Induced EMF in metamaterial

Question

I am reading JB Pendry's original paper on metamaterials (Magnetism from Conductors, and Enhanced Non-Linear Phenomena) and I am really having some trouble understanding just a few of his mathematical steps and was wondering if anyone could help me out here.

So he begins by saying that the field inside a cylinder in a unit cell is given by

\begin{equation} H = H_0 + j -\frac{\pi r^2}{a^2}j \end{equation} where $a$ is the dimension of the unit cell, $j$ is the induced current per unit length caused by the external field, $r$ is the radius of the cylinder and $H_0$ is the external field applied in a direction that is axial to the cylinder. He then says that the emf around the circumference of the cylinder is: \begin{equation} emf = -\pi r^2 \mu_0 \frac{\partial}{\partial t}\left[ H_0 + j - \frac{\pi r^2}{a^2} j \right] - 2\pi r \sigma j \end{equation} where $\sigma$, he says, is the resistance of the cylinder surface per unit area.

I have issue with both of these terms. The first term obviously comes from faradays law, but why on earth is it multiplied by the area of the cylinder cap?? EDIT: Figured this one out, super simple. I forgot the form of the induced emf is a function of the flux, which is an integral over the area. Doy!

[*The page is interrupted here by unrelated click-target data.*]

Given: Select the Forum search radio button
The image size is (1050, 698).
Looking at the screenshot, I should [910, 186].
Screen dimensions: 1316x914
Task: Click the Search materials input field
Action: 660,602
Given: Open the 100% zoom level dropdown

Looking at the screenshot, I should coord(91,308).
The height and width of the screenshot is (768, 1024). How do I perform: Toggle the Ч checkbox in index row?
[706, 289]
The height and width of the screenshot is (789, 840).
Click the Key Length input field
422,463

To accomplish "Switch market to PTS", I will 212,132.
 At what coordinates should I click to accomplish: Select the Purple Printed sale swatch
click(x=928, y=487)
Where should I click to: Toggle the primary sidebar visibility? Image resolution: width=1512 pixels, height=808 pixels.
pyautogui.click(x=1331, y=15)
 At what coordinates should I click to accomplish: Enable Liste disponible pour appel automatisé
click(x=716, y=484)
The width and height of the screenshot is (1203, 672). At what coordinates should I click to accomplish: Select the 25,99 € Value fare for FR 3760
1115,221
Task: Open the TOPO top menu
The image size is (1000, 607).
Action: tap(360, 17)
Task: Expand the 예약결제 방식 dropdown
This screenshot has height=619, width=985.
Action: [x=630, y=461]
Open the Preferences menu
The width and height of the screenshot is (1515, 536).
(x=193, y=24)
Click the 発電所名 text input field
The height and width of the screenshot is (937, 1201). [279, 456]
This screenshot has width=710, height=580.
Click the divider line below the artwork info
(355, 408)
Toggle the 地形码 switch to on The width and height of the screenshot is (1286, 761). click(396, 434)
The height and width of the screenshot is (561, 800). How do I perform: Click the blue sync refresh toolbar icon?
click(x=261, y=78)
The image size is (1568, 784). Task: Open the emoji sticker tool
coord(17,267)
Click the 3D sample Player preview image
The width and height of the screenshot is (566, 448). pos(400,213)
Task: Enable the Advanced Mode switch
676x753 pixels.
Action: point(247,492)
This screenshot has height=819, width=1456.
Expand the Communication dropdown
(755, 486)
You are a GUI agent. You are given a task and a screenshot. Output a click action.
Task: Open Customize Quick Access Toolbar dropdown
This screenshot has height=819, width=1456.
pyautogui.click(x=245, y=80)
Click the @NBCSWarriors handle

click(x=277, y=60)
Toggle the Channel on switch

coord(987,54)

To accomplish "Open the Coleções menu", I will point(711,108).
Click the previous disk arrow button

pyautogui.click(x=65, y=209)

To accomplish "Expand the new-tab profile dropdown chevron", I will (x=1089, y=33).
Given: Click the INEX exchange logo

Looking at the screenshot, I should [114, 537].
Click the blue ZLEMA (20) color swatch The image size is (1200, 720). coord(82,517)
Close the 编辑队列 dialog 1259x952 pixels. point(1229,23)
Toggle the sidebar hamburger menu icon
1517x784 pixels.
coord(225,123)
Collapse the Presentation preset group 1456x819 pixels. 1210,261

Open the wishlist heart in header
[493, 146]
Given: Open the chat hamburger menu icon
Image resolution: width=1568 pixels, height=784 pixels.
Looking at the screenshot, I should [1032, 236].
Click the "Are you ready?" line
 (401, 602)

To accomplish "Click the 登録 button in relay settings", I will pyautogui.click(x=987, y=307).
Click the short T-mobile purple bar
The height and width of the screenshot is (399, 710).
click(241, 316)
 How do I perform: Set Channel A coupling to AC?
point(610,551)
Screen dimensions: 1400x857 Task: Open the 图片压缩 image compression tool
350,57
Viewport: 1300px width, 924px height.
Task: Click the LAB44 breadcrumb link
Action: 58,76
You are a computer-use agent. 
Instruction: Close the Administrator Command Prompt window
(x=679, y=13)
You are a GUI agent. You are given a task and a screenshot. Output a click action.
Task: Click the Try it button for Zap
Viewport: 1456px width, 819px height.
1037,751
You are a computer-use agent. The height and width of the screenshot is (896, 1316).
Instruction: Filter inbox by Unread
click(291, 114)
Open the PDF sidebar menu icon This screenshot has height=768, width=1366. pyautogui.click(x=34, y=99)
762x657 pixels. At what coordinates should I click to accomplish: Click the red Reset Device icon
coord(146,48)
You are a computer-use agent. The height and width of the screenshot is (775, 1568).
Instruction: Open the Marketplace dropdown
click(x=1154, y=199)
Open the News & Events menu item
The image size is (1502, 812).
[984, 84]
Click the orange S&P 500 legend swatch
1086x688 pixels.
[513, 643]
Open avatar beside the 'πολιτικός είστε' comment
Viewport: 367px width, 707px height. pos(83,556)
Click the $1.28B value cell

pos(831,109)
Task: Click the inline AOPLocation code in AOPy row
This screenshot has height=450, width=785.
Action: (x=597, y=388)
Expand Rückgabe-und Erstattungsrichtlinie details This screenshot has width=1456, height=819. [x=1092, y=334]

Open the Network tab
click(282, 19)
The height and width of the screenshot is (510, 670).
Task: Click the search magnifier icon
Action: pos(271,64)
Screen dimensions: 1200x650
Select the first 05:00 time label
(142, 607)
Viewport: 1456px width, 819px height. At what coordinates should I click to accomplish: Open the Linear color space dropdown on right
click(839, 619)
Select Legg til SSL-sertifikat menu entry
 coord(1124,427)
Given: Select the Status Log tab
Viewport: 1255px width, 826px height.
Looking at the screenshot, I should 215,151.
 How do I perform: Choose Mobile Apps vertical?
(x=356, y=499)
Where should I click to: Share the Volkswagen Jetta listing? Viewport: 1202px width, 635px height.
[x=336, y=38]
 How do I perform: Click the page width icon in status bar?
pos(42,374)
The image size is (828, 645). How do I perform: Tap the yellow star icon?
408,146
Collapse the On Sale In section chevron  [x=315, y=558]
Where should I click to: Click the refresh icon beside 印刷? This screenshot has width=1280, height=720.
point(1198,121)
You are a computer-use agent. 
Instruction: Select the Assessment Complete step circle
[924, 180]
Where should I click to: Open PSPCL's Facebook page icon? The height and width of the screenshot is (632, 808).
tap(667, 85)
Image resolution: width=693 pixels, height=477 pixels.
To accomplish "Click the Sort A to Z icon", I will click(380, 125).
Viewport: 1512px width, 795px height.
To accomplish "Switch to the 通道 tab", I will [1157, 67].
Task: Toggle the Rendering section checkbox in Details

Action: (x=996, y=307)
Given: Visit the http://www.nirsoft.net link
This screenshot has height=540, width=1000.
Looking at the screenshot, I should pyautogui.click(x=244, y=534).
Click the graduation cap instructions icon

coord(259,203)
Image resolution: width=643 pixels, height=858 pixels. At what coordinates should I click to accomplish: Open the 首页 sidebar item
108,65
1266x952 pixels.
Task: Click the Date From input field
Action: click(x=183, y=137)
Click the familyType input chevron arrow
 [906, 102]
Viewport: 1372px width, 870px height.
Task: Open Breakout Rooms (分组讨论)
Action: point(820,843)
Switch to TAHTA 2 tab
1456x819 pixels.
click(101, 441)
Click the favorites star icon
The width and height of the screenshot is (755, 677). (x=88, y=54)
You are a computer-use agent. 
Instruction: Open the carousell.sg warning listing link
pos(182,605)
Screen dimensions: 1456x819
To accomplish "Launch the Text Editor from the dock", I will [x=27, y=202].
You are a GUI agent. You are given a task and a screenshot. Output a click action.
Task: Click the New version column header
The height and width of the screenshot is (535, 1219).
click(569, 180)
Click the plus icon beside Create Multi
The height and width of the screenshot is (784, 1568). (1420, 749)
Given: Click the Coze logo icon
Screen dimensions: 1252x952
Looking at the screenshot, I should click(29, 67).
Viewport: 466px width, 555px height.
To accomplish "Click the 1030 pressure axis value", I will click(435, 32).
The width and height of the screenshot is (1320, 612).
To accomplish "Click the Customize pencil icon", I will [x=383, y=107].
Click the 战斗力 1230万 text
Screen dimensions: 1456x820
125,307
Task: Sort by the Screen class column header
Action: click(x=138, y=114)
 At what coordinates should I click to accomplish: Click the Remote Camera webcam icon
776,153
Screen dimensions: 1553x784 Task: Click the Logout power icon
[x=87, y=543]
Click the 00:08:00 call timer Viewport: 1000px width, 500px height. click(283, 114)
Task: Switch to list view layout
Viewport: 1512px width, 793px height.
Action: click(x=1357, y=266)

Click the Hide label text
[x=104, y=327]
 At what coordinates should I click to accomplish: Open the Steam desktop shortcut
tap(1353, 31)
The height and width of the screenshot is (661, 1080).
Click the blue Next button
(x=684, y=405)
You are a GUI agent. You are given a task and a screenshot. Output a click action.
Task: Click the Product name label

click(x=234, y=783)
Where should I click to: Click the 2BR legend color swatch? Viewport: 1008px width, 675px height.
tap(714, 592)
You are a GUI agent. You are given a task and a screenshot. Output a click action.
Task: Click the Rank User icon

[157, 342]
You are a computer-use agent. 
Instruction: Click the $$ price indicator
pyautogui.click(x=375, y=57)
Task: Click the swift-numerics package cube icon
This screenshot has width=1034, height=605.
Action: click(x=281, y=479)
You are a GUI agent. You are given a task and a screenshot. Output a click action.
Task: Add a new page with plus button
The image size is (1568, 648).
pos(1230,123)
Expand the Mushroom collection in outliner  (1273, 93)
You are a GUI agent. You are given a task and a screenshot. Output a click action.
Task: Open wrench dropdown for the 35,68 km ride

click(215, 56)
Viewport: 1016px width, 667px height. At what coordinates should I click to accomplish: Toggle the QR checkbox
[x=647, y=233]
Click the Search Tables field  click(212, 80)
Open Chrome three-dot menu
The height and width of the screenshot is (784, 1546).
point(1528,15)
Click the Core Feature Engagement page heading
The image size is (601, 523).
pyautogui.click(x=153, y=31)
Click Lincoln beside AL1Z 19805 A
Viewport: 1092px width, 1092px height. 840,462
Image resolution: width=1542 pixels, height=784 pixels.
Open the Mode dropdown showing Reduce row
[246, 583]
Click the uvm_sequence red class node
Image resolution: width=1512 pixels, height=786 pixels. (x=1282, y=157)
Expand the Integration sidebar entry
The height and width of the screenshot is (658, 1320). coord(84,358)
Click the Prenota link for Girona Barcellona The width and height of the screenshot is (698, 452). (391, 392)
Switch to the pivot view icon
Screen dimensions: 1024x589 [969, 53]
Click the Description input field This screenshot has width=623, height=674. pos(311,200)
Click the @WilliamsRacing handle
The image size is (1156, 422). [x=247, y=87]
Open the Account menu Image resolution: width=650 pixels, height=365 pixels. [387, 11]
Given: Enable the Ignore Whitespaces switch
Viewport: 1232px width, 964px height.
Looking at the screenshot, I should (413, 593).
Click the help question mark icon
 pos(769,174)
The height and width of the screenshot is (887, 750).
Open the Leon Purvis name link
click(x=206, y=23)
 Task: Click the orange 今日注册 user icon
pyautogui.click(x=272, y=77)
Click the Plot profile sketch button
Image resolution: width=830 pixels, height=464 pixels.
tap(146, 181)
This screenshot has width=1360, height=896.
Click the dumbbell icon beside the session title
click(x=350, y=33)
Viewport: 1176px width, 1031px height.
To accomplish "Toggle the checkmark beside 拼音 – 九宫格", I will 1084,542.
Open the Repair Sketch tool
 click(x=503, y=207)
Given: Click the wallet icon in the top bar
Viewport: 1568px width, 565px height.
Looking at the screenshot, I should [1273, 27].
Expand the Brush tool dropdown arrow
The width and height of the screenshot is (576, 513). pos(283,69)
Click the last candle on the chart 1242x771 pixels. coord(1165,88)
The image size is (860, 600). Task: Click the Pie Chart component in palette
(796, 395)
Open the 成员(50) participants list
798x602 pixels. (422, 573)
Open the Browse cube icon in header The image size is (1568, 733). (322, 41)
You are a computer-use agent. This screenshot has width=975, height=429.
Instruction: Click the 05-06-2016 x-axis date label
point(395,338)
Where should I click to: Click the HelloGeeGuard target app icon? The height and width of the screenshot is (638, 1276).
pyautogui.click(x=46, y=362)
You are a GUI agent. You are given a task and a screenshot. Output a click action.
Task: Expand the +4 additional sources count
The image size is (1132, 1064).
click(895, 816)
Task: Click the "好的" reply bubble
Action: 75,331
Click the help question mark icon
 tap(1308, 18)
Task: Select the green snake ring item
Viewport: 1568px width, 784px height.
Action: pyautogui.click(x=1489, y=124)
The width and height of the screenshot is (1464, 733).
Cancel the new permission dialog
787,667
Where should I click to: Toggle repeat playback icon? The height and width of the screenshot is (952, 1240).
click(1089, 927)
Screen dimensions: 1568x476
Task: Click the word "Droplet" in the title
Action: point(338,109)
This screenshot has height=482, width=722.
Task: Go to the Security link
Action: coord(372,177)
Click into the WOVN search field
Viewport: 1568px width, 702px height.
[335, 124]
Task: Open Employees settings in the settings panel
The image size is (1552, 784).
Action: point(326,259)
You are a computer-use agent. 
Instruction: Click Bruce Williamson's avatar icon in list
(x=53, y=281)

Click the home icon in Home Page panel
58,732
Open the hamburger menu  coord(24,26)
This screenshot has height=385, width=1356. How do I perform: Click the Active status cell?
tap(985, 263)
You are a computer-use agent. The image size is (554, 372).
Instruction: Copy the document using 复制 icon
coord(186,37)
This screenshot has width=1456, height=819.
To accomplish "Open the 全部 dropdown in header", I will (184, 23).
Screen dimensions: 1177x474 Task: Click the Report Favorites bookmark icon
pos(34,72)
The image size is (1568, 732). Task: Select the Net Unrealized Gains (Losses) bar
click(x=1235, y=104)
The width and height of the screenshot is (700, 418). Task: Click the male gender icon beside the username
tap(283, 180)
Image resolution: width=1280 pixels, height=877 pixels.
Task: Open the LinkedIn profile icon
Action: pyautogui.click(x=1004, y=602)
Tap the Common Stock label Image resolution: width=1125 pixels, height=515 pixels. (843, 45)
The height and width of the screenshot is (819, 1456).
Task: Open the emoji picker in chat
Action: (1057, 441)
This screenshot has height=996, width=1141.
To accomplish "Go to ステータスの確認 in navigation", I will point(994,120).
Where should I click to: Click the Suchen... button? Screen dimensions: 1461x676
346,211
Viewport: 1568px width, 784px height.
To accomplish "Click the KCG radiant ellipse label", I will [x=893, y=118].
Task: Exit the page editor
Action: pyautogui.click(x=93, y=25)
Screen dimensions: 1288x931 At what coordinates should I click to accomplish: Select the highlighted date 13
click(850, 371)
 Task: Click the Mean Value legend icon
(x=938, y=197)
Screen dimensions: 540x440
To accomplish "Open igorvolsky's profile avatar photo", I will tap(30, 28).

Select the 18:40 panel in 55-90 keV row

The second term is the voltage drop due to the resistance of the cylinder. But he said $\sigma$ is the resistance per unit area, but then proceeds to multiply by only a single dimension unit, namely $r$. So at the end of the day, the units don't add up to be volts.

What's going on here???

Answer 1

From interface conditions on the cylinder boundary we get $H_{inside}^z-H_{outside}^z=j^{\varphi}$.

Using equation for flux, $\phi=\int\int_S B\cdot dS$, we get $$\frac{1}{a^2\mu_0}\phi=\frac{r^2\pi}{a^2}H^z_{inside}+ \left(1-\frac{r^2\pi}{a^2}\right)H^z_{outside}=H_0^z$$ because field lines of induced fields are closed, so they do not contribute to the total flux, only exerted field, $\vec{H}_0=H^z_0\hat{z}$, produce net flux. From previous two equations, using elementary algebra, we get: $$H^z_{inside}=H_0^z+j^{\varphi}-\frac{r^2\pi}{a^2}j^{\varphi},$$ and $$H^z_{outside}=H_0^z-\frac{r^2\pi}{a^2}j^{\varphi}.$$ As you realised, units are not balanced in equation for $\textit{emf}$ and I don't know how to fix that, except that $\sigma$ is pure resistance and not resistance per unit area as is stated in the paper.